How to Catch a Moonbeam
Using NASA's high-altitude ER-2 plane, the NIST team measured moonlight across the entire visible spectrum of light and into the near-infrared spectrum too, from about 380 nanometers (the bluest light our eyes can see) to 1,000 nanometers (redder than our eyes can see). Each bandwidth they measured was extremely narrow -- only a few nanometers wide.
The ER-2 is designed to take scientific equipment above most of the atmosphere for observations lasting hours at a time. Inside the tiny cockpit is room for a single pilot in a space suit. NIST's research equipment is stored in a long container beneath one of the plane's wings. An opening at the top of this pod gives the telescope and camera a clear view of the Moon.
Scientists who want to use the plane's services have to build instruments that meet stringent weight and size specifications -- a challenge for the NIST team.
"It was a lot more engineering than we had anticipated," Woodward said. "At 70,000 feet, there's very little atmospheric pressure. And it's about -60 degrees C, so it's very cold."
In particular, they had to create a temperature- and pressure-controlled container for their data acquisition system, which cannot usually function at such high altitudes.
Weighing about 225 kilograms (approximately 500 pounds) in total, NIST's equipment includes a telescope to collect the moonlight, a camera used to locate the Moon, and an LED light source used to check that the system remains calibrated during the time it takes for the plane to get up to altitude.
The key to keeping uncertainties on these measurements as low as possible comes from the researchers' easy access to the apparatus directly before and after its flight, Woodward said.
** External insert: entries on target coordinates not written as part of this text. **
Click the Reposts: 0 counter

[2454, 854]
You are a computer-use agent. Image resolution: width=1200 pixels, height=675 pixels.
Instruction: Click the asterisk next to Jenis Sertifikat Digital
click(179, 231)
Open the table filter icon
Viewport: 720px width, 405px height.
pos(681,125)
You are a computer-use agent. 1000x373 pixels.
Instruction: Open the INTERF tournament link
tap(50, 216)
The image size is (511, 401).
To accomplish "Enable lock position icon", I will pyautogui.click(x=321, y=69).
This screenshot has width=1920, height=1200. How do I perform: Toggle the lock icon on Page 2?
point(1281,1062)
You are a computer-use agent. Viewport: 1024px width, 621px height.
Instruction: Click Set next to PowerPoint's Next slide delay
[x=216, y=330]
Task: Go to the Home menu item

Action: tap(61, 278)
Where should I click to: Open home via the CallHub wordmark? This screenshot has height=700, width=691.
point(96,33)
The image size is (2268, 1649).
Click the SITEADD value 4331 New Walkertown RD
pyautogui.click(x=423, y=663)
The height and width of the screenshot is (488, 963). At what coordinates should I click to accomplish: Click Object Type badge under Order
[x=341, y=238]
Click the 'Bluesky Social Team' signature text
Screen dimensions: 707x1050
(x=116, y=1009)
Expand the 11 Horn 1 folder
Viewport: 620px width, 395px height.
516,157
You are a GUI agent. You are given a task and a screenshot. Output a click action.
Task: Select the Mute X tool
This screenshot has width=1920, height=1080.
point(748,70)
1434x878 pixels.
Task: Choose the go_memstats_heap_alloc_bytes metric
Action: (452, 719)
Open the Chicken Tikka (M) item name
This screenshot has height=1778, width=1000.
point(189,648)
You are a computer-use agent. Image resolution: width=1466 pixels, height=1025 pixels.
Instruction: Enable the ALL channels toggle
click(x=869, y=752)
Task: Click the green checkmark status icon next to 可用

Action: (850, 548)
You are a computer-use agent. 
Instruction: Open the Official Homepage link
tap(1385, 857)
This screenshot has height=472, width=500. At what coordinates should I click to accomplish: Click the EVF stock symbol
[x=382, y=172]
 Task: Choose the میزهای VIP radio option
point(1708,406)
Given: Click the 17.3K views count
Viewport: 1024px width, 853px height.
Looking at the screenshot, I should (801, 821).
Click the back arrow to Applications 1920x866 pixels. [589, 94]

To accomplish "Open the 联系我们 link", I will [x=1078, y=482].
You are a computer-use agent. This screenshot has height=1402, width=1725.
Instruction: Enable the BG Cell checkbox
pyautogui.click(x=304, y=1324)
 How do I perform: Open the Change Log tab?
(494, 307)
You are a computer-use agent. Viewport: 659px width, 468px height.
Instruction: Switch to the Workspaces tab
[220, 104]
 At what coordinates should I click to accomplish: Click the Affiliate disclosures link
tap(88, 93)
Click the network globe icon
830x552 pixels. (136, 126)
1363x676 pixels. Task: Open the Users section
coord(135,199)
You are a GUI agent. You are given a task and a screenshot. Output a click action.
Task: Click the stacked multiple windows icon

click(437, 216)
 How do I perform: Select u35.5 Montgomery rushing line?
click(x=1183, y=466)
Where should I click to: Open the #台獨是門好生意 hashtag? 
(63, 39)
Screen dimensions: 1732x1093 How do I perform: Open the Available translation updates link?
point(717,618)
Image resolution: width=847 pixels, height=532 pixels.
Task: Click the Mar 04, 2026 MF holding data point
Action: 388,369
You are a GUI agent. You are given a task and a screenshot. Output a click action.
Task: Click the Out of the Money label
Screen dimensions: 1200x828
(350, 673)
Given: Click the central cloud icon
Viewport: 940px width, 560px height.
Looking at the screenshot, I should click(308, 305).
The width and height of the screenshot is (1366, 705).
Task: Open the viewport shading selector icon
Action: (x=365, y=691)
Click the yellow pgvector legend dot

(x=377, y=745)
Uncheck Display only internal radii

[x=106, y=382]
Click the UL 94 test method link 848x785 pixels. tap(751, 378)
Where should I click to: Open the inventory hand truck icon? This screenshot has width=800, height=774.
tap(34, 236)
Just before takeoff and just after landing, the team calibrates the equipment on the ground, using a stable source of light that has already been well characterized. This kind of pre- and post-flight testing wouldn't be possible if the researchers tried to collect the information with a satellite launched into space.
The results from the November flights should be "of significant use to the satellite calibration community," said NIST physicist Stephen Maxwell. In addition, the data will help the NIST team prepare for another moonlight-collection experiment.
Before starting the air-LUSI project, NIST researchers had developed a method to characterize the atmosphere each night, so that it could essentially be subtracted from ground-based measurements. The team is planning to use this method in a moonlight-collection experiment at the Mauna Loa Observatory in Hawaii, at a site about 3,400 meters (11,150 feet) high.
Although a ground-based experiment has many advantages, including longer viewing periods and easier access to equipment, the Mauna Loa system will still need to peer through dozens of kilometers (hundreds of thousands of feet) of moonlight spectrum-distorting atmosphere.
"The Mauna Loa Observatory is one of the best atmosphere sites that you can observe from," Woodward said. "But that left the question: Could we get rid of the atmosphere entirely?" Collecting moonlight from above most of the atmosphere will help researchers refine the model they will use for the Mauna Loa experiment.
"The data we collected this month looks really nice," Woodward said. "The whole team has done a great job getting this instrument to fly, and the ER-2 team at Armstrong has been a great partner in making this a success."